BEGIN THE DATA
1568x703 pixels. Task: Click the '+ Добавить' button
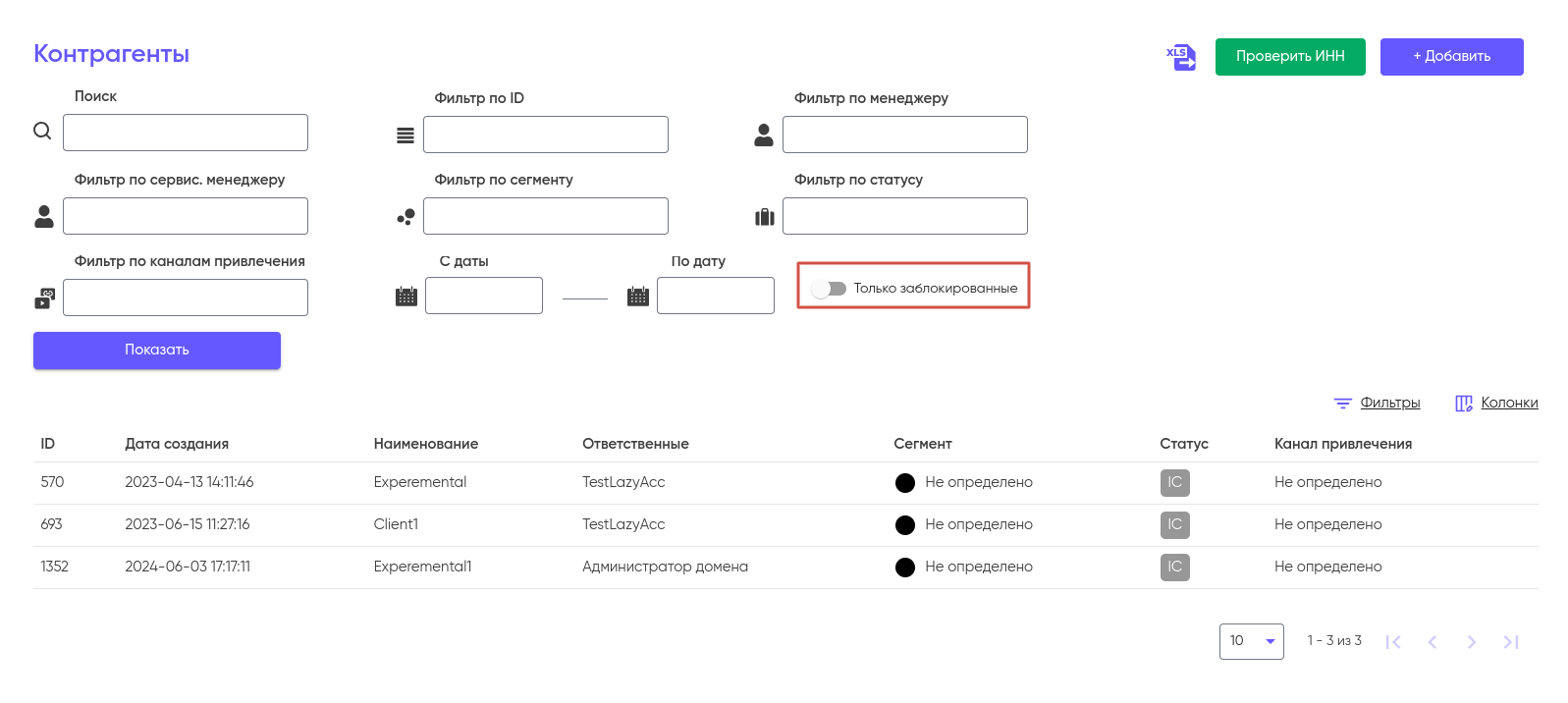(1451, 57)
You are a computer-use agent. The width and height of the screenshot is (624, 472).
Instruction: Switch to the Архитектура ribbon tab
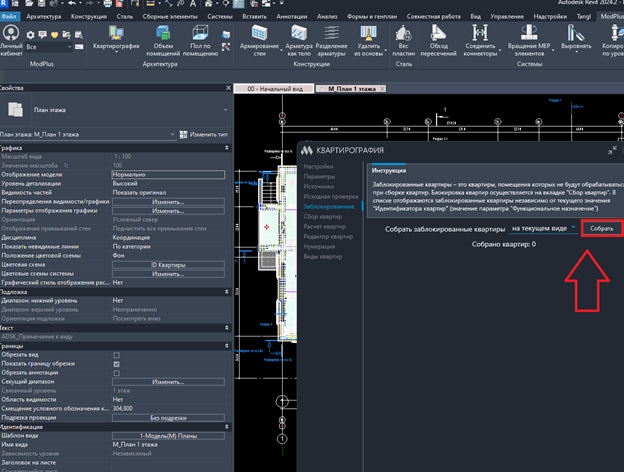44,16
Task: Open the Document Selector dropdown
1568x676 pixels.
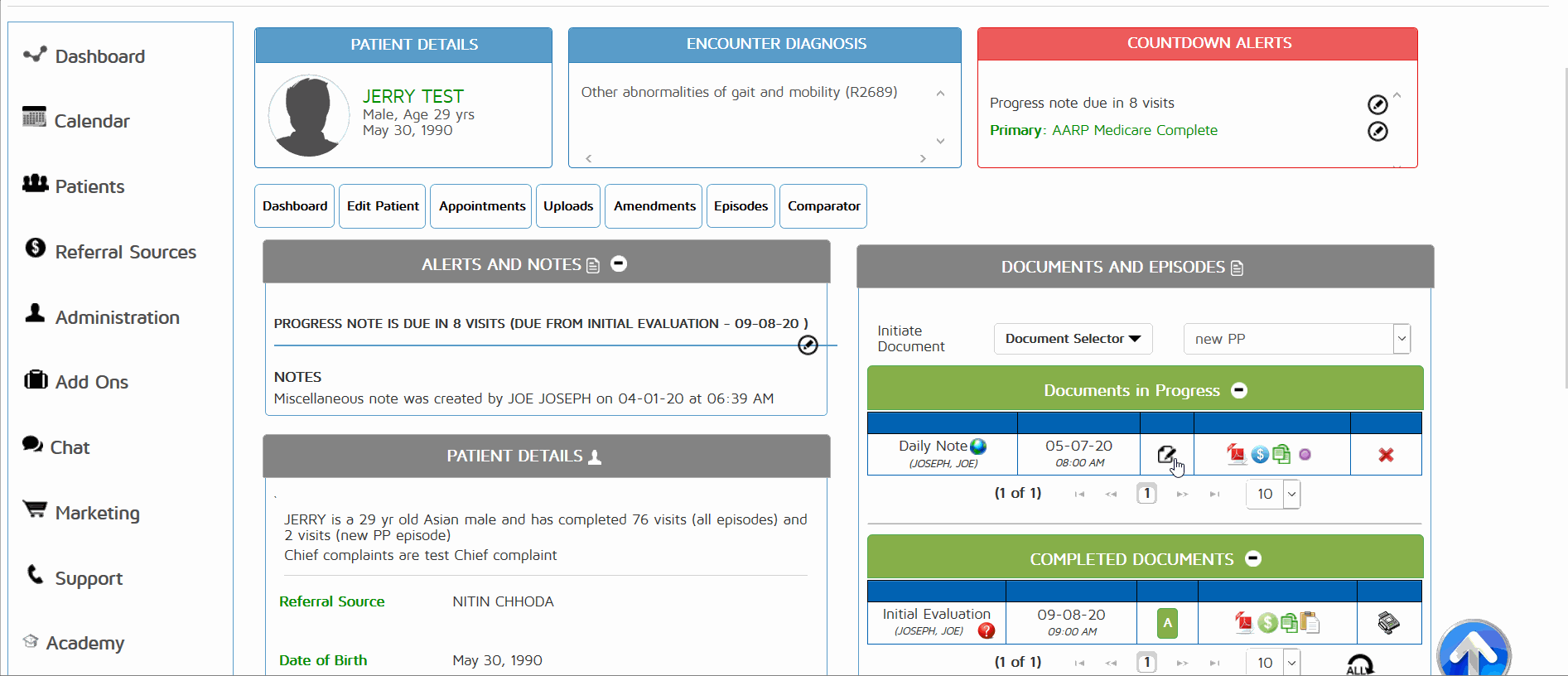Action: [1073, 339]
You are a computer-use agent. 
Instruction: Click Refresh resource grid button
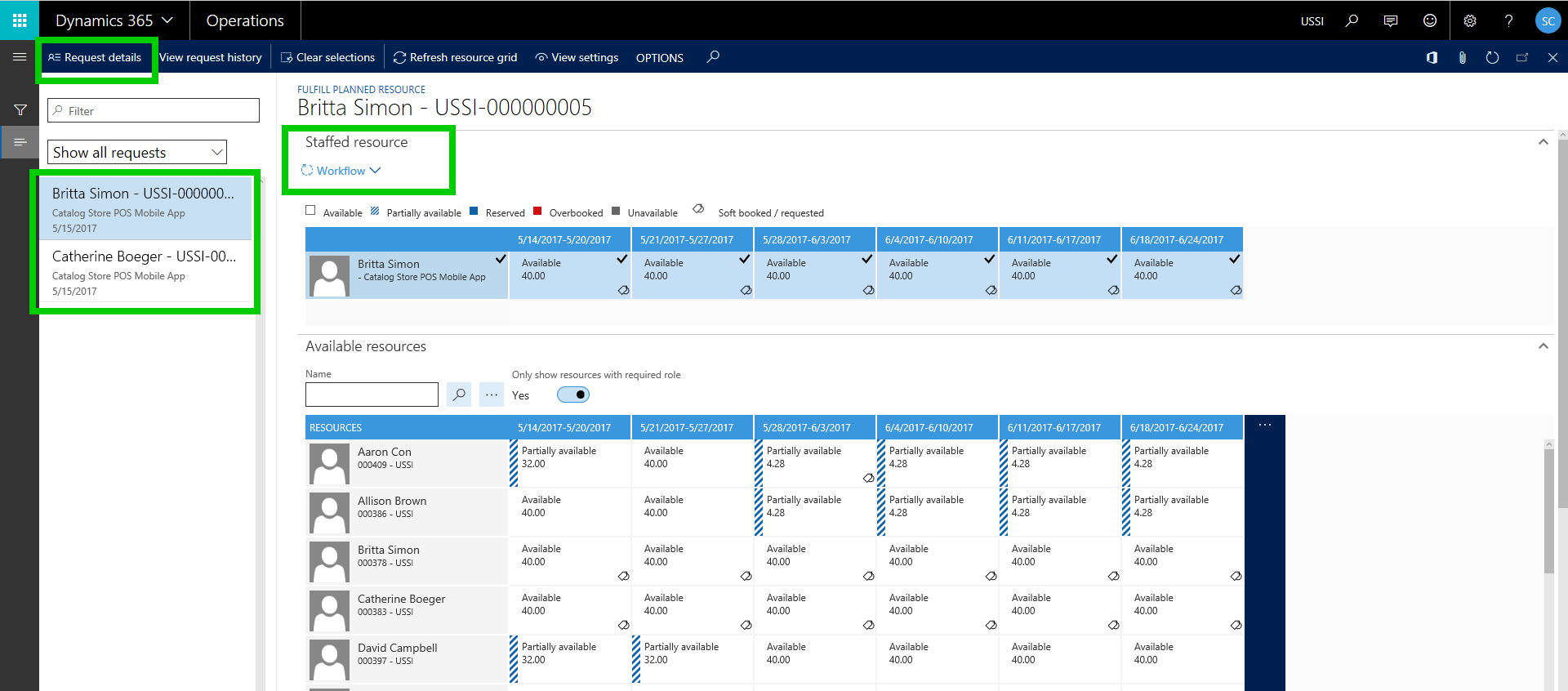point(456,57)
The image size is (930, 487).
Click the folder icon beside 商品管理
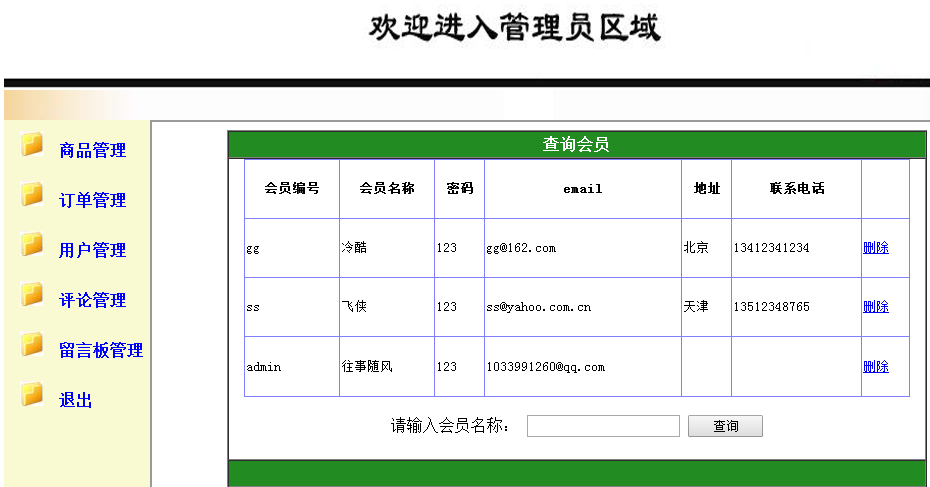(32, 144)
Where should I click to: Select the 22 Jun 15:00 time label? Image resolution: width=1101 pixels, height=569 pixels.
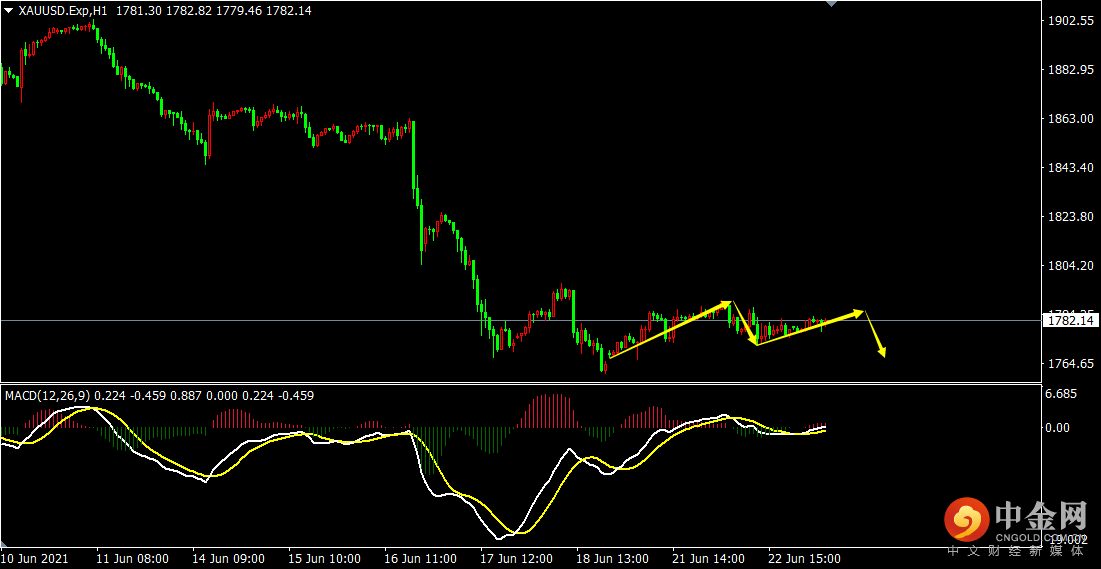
END THE DATA
▶ **ACTIVITY**
Show every line above where "width" is found.

▶ **WRITTEN SOLUTION**
You are a computer-use agent. The width and height of the screenshot is (624, 472).
Where should I click to: Select the 22 Jun 15:00 time label? Image resolution: width=1101 pixels, height=569 pixels.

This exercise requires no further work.